Unlocking the genetic mystery of age-related macular degeneration

Age-related macular degeneration (AMD) is a leading cause of vision loss. While researchers have long known that a specific genetic variation significantly increases a person's risk of developing AMD, the exact reason why this gene leads to eye damage remains a mystery. Our research identifies the missing link: a protein called Granzyme B. We discovered that even in people who have the high-risk gene but do not yet have clinical signs of AMD, an overactive immune system triggers the release of Granzyme B at the back of the eye. This protein essentially acts like molecular scissors, chopping up vitronectin, a crucial structural support and protective layer. When this protective barrier breaks down, the delicate retinal tissue becomes stressed and damaged. By identifying Granzyme B as a primary driver of this early tissue breakdown, our work explains how the genetic risk translates into physical damage and highlights a promising new target for therapies aimed at stopping AMD in its earliest stages.

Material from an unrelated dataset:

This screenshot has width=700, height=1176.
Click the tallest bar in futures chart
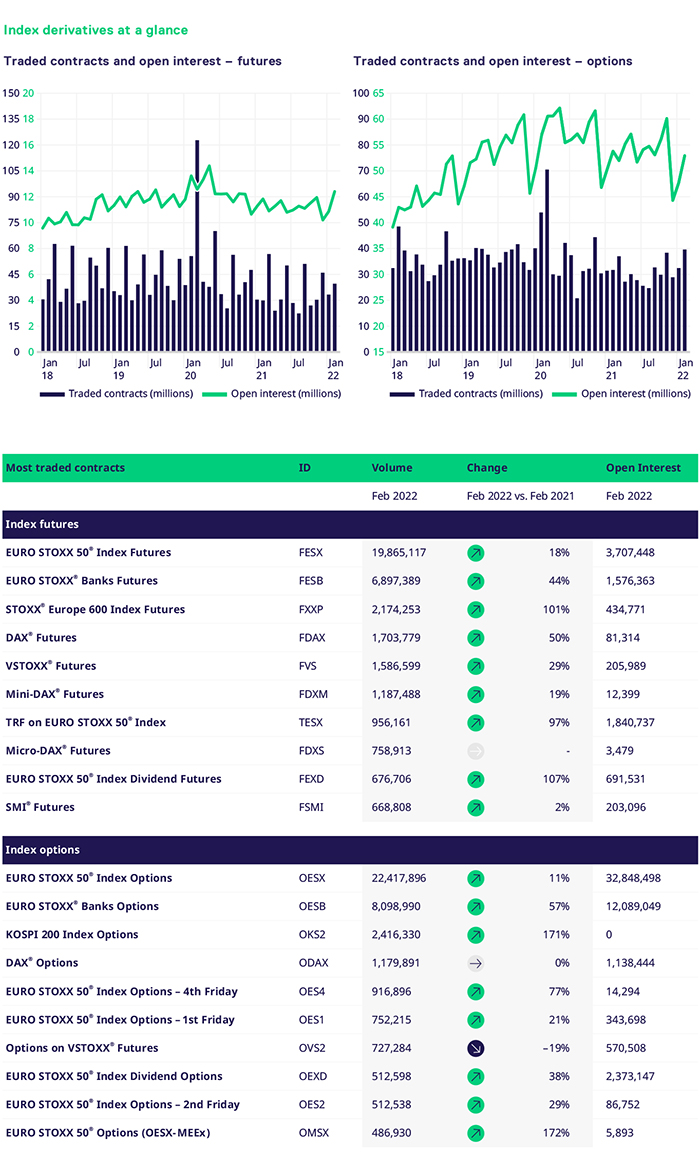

Extracellular Granzyme B bridges CFH Genetic Risk and Early AMD Pathogenesis

The complement factor H (CFH) Y402H polymorphism is a well-established genetic risk factor for age-related macular degeneration (AMD). However, the molecular mechanisms that translate systemic complement dysregulation into localized retinal tissue injury have lacked a definitive mediator. Our study identifies extracellular granzyme B (GzmB) as the critical link driving this structural pathology.

Key Findings:

• Clinical Correlation: Patients with dry AMD exhibit significantly elevated levels of plasma GzmB.
• Human Donor Pathology: In clinically normal human donor eyes (without clinical AMD), the high-risk CFH genotype is already associated with an increase in GzmB-positive choroidal mast cells and enhanced membrane attack complex (MAC) deposition.This is accompanied by a pathogenic redistribution of vitronectin (a terminal complement inhibitor and structural matrix protein), characterized by loss in the inner choroid and abnormal sub-RPE accumulation.
• Mechanism of Barrier Disruption: In vitro assays demonstrate that complement fragment C5a triggers GzmB secretion and pro-inflammatory signaling in RPE cells, directly leading to zonula occludens-1 (ZO-1) disruption. RNA sequencing confirms distinct transcriptomic signatures of cellular stress and blood-retinal barrier dysfunction.
• In Vivo Validation: GzmB-deficient mice exhibit preserved choroidal vitronectin compared to wild-type controls, confirming GzmB's role in the proteolytic cleavage of this extracellular matrix component.

Conclusion: These findings delineate a novel, neuroinflammatory pathway that compromises extracellular matrix integrity and outer blood-retinal barrier function. This establishes extracellular GzmB as a vital mechanistic bridge between genetic complement risk and the onset of early AMD neurodegeneration.